§ TASK OBJECTIVE:
Produce a verbatim copy of the records, and keep the images out of it.

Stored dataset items
____________

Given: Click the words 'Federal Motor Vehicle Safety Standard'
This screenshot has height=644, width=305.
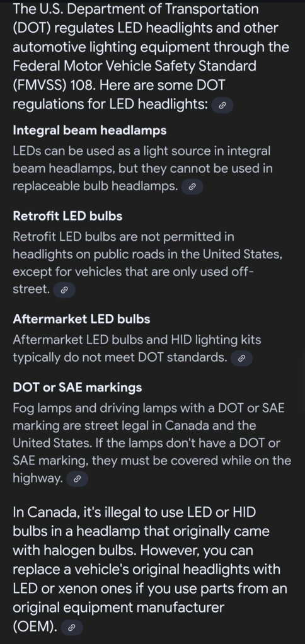Looking at the screenshot, I should coord(135,66).
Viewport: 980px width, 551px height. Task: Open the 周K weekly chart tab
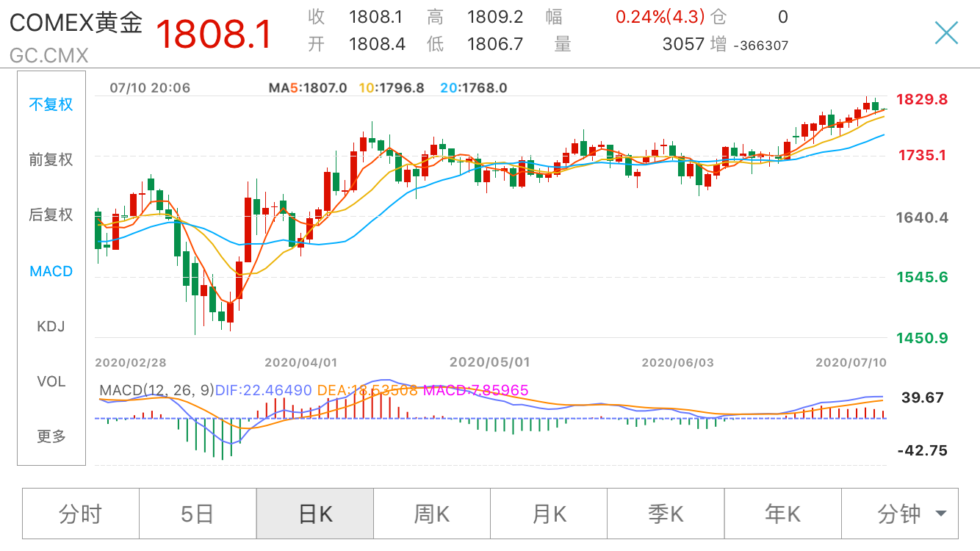click(432, 514)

____________

§ TASK ANSWER:
Given: Click the words 'Federal Motor Vehicle Safety Standard'
This screenshot has height=644, width=305.
Looking at the screenshot, I should coord(135,66).
Viewport: 980px width, 551px height. Task: Open the 周K weekly chart tab
click(432, 514)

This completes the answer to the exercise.